Дынников протянул руку Брайсону:
— Good-bye[3].
Авдентов вошел в кабинет. Его не пригласили сесть, и это подтверждало, что догадка Авдентова верна, — почти с первого дня начинались осложнения. Да, в его положении они были неизбежны…
— Вы с маневров?.. с одного фронта переходите на второй? — начал Дынников с полуулыбкой… — Вы были у Колыванова?
— Да, был… условия работы он обрисовал мне.
— Значит, мне осталось сказать немного… Вашим начальником будет инженер Штальмер. Мы его сняли с гавани и поставили на литейку.
— У него не шло, что ли?
— И не шло, и просился сам… Вы уже знакомы с ним?
— Видел всего два раза… член партии, кажется?
— Да… Он немец, от притеснений вынужден был уехать в Америку. Жил там три года. И нашел у нас вторую родину. Он, очевидно, еще не огляделся, людей знает плохо. Условия создали ему прекрасные, а получили от него пока мало, почти ничего… Впрягайтесь-ка вы…
Телефонная дробь брызнула у него под рукой, и он снял трубку.
Авдентов заметил, как сразу потеплело его лицо, сосредоточенное, с проступающей желтизной на щеках. Нетрудно было узнать, что это позвонила Мария. Он не мог слышать ни одного ее звука, да и Дынников перемежал ее речь такими короткими, обрывочными фразами, по которым не определить содержание их разговора. Потом кое-что Авдентову стало ясно: она хочет куда-то сходить непременно вместе с мужем… Она скучает без него и спрашивает, во сколько придет домой… Воображение насильно погнало его в чужие комнаты, где уютно разместились чужие вещи и куда его, конечно, не впустят.
Авдентова уже бесил спокойный, будто пресыщенный и усталый вид этого плотного человека, с неглубокой складкой между бровей, с продолговатым лицом, с русыми светлыми волосами. Он одет в защитного цвета гимнастерку, и ворот распахнут; на нем кожаные простые сапоги, и он шаркает ими под столом. Наверно, так же шаркает он, когда в домашних туфлях идет в спальню к жене, раздевающейся у зеркала…

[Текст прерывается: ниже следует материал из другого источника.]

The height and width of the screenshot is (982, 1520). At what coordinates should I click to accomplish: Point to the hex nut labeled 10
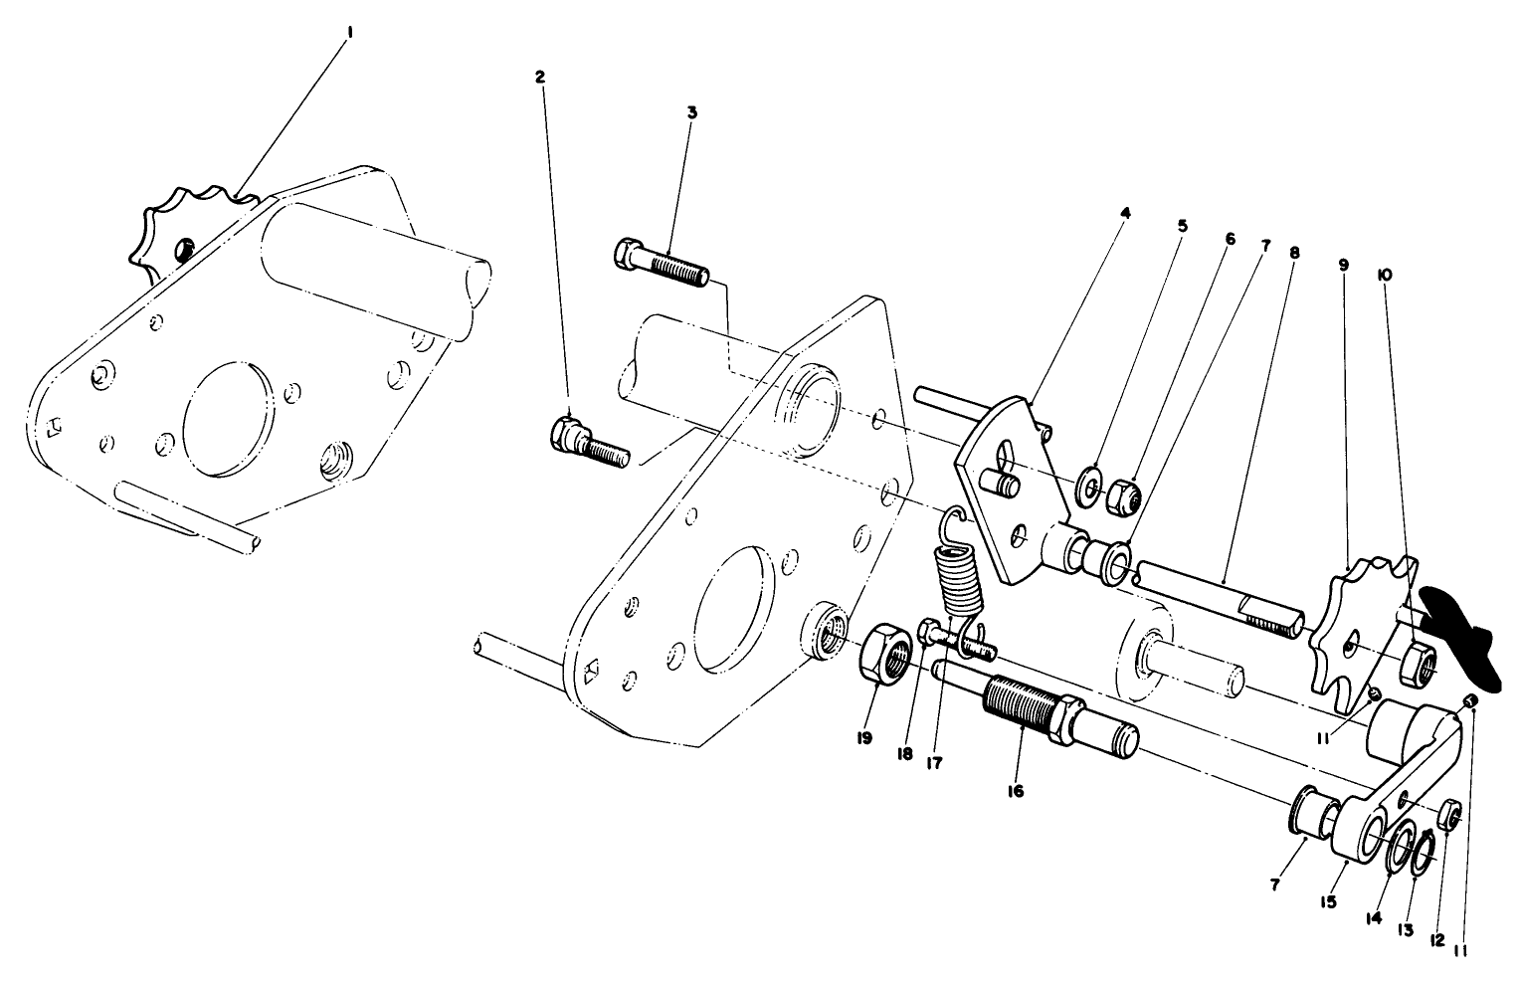(1412, 660)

Эта назойливая, неприятная мысль пристала к Михаилу, и никак не удавалось от нее отделаться. В нем все кипело. Он уже ненавидел Дынникова, ненавидел и презирал Марию, хотя и уговаривал, убеждал себя всякими доводами, что ревность — низменное чувство и что он не имеет права ревновать Марию…
Дынников спешил очень, вызвал к телефону Матвея Колыванова, и оба тут же уехали на машине в город.
Скоропалительный отъезд его был вызван, очевидно, серьезным вмешательством Брайсона.
Авдентову нестерпимо захотелось увидеть ее, расспросить о многом, — ведь так неожиданна и коротка была на вокзале встреча!.. Что-то сказать намеревалась она тогда — и не решилась, нет, сочла ненужным, и теперь он должен искать ее всюду, постоянно ждать случайной встречи. А даст ли это что-нибудь ему?.. не лучше ли поступиться всем?..
Он жил в бараке, в большой комнате, вместе с прочими молодыми инженерами; с каким-то остервенением бросался на работу, — вставал в шесть, приходил домой в десять вечера, усталый, напряженный, съедал свой хлеб и, с треском проиграв курчавому прорабу очередную партию в шахматы, заваливался спать, чтоб завтра, почти с восходом солнца, быть на участке.
2
— Вы пожалеете об этом. Наша фирма выполнила бы свои договорные обязательства безупречно. Да, но это от вас не зависит. Вы ведь не хозяин завода. До свидания.